**Stated goal**:
Convert the listing from the line containing "College' building label?" through the line containing "click(210, 262)" into a Markdown table with the columns Row and Line. Number each line in Row and skip blank lines.

**Task inputs**:
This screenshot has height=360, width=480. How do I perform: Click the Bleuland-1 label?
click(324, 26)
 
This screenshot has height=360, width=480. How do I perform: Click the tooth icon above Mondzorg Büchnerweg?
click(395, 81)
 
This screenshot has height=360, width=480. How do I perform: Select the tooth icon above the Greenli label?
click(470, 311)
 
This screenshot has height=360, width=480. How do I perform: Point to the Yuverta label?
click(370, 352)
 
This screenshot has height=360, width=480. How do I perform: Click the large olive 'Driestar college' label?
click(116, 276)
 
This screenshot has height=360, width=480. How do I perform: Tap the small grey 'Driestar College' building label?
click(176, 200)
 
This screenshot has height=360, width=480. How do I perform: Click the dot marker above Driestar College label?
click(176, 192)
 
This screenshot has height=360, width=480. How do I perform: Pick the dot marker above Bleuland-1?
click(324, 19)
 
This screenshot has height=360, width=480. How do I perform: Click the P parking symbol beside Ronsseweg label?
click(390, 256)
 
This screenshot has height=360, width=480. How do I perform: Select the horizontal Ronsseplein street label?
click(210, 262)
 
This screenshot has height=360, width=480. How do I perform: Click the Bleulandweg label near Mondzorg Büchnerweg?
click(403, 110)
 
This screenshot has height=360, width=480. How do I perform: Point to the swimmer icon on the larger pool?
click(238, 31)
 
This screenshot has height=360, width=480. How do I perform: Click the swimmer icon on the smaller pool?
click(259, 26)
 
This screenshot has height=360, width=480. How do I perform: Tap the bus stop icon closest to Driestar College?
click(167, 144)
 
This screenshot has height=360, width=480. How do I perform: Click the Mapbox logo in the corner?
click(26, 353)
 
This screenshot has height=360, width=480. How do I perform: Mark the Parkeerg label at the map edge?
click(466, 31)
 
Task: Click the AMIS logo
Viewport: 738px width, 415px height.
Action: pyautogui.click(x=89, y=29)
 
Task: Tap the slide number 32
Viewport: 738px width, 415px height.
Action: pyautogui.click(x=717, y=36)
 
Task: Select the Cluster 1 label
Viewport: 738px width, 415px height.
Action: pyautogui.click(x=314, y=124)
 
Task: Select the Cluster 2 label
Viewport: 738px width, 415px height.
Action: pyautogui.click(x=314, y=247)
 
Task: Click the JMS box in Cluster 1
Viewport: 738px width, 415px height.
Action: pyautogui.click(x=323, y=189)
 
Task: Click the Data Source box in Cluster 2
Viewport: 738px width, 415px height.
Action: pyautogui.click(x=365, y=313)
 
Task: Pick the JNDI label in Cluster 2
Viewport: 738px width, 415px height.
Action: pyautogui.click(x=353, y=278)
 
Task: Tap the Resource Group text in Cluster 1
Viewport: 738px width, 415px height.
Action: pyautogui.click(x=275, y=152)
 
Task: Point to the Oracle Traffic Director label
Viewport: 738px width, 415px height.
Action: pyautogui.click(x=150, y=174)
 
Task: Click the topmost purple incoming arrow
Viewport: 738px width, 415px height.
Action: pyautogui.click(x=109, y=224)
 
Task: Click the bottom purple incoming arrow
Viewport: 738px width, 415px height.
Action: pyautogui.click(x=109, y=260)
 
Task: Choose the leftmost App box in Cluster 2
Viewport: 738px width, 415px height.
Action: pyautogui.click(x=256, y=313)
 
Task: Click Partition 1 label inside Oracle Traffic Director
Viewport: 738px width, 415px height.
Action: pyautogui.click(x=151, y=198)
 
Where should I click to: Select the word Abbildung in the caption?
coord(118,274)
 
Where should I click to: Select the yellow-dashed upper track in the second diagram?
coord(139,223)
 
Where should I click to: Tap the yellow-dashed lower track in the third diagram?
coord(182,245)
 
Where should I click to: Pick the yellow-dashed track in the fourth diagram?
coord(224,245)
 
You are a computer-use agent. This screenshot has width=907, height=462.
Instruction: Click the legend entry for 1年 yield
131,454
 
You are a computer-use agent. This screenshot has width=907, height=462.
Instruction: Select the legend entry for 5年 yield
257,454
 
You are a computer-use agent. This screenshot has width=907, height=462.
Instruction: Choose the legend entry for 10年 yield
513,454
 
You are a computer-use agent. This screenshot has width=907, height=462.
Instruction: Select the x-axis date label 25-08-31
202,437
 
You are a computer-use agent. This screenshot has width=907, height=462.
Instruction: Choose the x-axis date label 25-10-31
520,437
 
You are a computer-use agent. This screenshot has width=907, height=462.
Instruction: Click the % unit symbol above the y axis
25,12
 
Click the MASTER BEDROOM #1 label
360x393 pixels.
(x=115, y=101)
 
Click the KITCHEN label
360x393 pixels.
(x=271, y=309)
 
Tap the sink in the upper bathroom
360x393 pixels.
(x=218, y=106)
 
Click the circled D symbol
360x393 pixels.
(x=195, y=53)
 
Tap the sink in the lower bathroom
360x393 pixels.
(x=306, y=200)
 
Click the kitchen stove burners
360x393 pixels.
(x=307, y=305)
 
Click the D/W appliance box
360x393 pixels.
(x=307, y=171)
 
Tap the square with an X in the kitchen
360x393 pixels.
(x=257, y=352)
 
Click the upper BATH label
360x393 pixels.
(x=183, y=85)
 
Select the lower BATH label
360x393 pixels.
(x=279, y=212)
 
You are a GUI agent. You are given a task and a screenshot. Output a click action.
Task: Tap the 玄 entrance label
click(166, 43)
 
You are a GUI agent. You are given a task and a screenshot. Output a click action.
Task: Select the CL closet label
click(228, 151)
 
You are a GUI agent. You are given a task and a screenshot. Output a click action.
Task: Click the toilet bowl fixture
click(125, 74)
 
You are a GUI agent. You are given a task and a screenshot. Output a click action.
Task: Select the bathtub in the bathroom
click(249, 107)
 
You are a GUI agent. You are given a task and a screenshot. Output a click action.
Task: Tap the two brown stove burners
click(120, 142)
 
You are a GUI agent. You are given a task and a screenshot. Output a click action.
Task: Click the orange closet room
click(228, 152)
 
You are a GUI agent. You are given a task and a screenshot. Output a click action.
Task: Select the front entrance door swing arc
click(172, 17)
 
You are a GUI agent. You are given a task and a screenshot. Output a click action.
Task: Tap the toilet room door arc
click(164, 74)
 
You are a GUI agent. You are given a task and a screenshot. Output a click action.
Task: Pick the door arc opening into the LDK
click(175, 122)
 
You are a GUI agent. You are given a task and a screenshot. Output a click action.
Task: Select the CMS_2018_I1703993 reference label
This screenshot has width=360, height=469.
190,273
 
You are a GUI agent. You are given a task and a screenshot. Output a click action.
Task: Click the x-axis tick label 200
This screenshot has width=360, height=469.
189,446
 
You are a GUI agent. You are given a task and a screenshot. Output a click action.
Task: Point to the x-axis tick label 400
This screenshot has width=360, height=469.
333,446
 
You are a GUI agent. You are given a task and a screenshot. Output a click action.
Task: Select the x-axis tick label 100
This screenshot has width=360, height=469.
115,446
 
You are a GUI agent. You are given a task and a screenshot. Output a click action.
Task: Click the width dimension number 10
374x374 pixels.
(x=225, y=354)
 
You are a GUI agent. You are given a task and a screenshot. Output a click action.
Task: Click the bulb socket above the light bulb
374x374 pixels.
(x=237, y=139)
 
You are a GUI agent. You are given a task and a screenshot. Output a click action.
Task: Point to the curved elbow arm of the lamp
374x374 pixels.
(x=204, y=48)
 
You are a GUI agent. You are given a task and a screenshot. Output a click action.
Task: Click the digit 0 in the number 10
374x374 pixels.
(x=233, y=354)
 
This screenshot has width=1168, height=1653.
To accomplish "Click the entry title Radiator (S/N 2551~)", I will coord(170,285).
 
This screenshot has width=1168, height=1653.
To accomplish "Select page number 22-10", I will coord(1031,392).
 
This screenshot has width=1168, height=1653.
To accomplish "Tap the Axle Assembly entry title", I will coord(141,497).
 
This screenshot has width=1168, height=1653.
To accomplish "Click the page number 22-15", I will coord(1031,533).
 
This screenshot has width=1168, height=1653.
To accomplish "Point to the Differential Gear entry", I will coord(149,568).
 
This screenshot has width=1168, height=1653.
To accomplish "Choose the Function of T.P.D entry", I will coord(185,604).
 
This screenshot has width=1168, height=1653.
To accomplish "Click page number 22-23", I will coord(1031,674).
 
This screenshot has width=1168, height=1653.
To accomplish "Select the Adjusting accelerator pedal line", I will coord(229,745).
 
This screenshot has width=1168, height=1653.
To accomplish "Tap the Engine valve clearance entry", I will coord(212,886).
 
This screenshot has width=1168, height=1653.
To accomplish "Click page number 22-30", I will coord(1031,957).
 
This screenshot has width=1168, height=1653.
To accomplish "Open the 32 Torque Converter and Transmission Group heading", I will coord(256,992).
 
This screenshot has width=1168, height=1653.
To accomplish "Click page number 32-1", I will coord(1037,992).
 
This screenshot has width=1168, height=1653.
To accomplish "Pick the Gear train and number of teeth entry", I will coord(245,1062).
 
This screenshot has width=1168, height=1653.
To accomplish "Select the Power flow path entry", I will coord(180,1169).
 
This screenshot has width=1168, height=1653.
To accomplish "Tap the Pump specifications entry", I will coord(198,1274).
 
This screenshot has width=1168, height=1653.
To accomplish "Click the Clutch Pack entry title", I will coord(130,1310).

**Problem solution**:
| Row | Line |
|---|---|
| 1 | This screenshot has height=360, width=480. How do I perform: Tap the small grey 'Driestar College' building label? |
| 2 | click(176, 200) |
| 3 | This screenshot has height=360, width=480. How do I perform: Click the dot marker above Driestar College label? |
| 4 | click(176, 192) |
| 5 | This screenshot has height=360, width=480. How do I perform: Pick the dot marker above Bleuland-1? |
| 6 | click(324, 19) |
| 7 | This screenshot has height=360, width=480. How do I perform: Click the P parking symbol beside Ronsseweg label? |
| 8 | click(390, 256) |
| 9 | This screenshot has height=360, width=480. How do I perform: Select the horizontal Ronsseplein street label? |
| 10 | click(210, 262) |